Bob is completely correct about the fonts and copyright. A font actually can not be copyrighted since it is a representation of the original copyrighted typeface. Fonts are only the software that you are
licensed to use, the
Typeface is the actual design of the characters. Garamond is a typeface, you have a font of it on your
computer.
Some of the software companies out there actually have created a lot of their own problems by allowing fonts to be collected so they can be sent off to service bureaus and printers. If you were to check the actually licensing agreement from Adobe (it may have change in the past year or so) where it stated that you could collect the fonts and send them to the service bureau, but the service bureau could not use them unless they actually had a legal license to use the font (which means they had to pay for it-kind of defeats the purpose of sending the font in the first place). Adobe and many other font makers are now making it so you can not even embed a font into a program (and make a PDF of it) so you are forced to convert them to outlines.
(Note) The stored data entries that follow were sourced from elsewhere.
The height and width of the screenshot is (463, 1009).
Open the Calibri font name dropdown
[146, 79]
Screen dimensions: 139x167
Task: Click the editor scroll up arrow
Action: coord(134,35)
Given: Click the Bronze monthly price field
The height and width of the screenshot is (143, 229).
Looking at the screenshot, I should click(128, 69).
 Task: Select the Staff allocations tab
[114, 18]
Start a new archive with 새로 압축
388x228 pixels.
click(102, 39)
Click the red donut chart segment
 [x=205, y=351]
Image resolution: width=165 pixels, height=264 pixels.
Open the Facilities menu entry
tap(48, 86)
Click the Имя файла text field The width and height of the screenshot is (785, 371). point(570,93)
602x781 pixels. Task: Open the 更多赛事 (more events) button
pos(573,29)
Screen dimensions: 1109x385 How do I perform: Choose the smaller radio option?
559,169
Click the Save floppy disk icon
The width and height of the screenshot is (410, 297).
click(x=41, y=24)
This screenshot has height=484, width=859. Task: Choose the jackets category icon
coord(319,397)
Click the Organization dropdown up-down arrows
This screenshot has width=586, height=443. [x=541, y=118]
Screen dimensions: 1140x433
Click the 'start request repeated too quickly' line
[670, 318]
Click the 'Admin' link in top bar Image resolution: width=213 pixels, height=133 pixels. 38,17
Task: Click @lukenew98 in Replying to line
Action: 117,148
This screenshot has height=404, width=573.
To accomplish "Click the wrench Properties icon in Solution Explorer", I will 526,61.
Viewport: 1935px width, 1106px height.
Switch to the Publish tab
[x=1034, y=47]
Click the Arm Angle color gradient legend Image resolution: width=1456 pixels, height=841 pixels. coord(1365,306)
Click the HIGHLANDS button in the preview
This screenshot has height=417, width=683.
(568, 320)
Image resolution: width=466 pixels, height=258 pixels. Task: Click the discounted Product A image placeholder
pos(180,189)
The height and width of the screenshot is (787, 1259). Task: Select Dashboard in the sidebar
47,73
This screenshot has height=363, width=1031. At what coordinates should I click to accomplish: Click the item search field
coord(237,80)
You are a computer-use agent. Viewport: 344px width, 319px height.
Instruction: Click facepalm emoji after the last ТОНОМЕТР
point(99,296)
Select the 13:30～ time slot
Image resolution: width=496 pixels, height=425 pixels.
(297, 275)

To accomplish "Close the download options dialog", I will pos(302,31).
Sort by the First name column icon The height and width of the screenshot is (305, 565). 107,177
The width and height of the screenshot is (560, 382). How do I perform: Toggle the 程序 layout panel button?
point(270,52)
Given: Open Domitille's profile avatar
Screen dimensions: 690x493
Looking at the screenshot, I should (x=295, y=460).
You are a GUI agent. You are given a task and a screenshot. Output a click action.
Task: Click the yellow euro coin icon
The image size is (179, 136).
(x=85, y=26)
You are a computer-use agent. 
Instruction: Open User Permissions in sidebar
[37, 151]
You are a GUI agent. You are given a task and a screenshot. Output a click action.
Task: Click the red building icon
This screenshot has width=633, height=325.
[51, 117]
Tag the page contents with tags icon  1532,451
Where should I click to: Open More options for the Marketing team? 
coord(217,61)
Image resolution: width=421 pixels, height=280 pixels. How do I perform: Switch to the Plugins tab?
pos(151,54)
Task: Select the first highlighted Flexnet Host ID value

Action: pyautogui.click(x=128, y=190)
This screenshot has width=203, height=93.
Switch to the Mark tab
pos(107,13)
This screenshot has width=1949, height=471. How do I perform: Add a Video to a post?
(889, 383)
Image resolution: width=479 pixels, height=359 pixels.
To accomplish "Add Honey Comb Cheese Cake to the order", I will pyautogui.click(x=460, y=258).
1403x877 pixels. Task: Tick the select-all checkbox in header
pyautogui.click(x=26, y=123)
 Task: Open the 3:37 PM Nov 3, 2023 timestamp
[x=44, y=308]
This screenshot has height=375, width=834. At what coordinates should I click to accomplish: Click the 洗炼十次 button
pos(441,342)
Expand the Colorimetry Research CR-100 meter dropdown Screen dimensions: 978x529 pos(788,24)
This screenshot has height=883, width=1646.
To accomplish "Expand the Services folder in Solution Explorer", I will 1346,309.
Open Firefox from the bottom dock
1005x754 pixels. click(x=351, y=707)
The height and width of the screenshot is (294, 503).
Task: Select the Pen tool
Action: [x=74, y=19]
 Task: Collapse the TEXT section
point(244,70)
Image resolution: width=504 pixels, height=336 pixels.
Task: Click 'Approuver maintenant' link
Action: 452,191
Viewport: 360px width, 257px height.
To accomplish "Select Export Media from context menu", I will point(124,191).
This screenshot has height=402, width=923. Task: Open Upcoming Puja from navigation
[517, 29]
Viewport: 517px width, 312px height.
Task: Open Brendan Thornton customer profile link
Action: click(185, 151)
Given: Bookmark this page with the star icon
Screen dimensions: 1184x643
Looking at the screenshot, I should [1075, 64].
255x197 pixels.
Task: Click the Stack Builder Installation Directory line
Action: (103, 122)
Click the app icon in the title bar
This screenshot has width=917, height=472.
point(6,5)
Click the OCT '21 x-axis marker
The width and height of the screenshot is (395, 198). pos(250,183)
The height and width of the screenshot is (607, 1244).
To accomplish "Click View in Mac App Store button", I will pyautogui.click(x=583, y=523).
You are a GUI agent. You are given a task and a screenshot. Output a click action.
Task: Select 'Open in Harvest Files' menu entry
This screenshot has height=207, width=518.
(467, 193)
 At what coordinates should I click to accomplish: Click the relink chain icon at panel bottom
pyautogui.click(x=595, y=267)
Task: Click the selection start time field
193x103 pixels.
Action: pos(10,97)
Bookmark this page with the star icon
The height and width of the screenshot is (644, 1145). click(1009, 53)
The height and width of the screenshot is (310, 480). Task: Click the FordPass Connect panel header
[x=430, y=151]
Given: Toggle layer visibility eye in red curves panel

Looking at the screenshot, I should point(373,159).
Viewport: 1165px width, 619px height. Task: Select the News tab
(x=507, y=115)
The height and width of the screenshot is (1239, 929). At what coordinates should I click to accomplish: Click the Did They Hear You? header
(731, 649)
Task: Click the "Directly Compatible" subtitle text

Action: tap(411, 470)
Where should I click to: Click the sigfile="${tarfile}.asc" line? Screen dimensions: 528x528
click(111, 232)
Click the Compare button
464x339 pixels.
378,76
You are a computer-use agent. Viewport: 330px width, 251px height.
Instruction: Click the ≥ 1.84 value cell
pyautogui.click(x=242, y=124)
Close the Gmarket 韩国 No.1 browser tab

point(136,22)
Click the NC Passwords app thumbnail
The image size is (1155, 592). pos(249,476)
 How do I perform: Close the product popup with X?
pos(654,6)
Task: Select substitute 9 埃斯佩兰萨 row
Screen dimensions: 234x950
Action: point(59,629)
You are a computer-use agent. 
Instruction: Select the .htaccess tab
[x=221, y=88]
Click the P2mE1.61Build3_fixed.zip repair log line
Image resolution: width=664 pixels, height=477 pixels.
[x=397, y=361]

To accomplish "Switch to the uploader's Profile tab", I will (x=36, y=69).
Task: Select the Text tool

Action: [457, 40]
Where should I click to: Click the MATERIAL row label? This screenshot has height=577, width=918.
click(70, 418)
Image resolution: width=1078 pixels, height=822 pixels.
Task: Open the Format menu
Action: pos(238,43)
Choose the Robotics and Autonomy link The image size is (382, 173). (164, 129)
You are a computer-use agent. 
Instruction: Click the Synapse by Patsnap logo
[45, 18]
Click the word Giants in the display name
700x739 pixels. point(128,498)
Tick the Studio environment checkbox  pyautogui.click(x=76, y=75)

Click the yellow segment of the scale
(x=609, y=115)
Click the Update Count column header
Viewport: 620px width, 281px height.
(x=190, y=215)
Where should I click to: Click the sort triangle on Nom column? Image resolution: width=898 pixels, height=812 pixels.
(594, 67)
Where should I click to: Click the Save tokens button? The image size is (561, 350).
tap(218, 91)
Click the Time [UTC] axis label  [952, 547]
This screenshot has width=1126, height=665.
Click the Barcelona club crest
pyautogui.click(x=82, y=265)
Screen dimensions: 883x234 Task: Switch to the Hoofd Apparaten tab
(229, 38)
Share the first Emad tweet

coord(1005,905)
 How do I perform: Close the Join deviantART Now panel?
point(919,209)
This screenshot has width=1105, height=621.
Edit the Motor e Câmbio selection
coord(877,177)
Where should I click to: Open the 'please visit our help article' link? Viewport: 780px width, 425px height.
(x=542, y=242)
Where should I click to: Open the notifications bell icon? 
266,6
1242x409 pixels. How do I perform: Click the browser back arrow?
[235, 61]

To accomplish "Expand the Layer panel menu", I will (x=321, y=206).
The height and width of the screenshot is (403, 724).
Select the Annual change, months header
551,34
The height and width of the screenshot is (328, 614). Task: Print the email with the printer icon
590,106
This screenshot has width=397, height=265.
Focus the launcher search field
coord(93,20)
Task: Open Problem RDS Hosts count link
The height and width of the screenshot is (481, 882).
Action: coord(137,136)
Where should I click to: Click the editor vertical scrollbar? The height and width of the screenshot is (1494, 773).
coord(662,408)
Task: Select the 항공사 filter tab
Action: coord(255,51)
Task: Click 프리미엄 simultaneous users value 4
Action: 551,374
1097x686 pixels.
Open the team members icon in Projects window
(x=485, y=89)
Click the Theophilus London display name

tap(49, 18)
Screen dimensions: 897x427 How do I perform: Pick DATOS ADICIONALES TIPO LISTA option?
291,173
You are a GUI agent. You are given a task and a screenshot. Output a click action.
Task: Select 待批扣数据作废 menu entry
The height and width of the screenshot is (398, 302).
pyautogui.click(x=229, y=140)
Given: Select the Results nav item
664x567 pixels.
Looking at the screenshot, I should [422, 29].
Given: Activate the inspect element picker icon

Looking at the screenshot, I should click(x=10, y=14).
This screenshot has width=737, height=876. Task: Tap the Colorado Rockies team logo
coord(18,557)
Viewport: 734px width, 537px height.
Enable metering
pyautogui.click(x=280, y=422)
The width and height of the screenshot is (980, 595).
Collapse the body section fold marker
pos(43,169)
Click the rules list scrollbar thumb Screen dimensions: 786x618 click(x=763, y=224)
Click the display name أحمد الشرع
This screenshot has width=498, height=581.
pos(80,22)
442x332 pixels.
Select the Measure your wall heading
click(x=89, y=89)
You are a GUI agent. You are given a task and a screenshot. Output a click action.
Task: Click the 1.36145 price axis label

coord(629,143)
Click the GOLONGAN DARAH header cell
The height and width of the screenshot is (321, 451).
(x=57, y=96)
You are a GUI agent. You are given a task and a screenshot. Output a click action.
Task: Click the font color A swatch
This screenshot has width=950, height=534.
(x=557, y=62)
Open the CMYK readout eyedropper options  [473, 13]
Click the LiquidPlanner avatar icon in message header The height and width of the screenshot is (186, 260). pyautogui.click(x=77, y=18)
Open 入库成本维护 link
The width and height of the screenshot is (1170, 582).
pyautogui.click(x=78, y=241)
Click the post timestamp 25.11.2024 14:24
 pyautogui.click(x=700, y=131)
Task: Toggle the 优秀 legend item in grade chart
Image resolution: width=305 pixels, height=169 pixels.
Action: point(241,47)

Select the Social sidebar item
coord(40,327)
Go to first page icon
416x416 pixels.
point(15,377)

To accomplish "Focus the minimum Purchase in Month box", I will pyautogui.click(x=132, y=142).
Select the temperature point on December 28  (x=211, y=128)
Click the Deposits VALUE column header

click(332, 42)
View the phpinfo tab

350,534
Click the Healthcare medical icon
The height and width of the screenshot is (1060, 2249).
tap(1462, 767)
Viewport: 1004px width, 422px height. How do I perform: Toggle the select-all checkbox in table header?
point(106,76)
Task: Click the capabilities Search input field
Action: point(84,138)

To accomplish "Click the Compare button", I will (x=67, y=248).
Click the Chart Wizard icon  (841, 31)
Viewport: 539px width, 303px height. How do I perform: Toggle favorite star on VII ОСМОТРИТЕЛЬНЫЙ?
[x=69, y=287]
Creating outlines does make the font slightly bolder than not outlined but I actually did some testing a few years ago and quality fonts were not effected as drastically as low quality "free" fonts and depending on the actual printing process (off of a real printing press-not a digital printer) actually made the font bolder than the convert to outline process did.
I make a habit of never sending fonts anywhere. I paid for the font, I do not want someone else using and most places that you send a font to will end up using that font for their own use. I try to stay away from many of those free sites because they are mostly badly created fonts to begin with and many times they are licensed only for personal use, not commercial.
The down of buying the font for the client is that most licensing is not tranferable, so if you buy it, the license is in your name and basically you are still just giving them the font, they would still not be licensed to use it.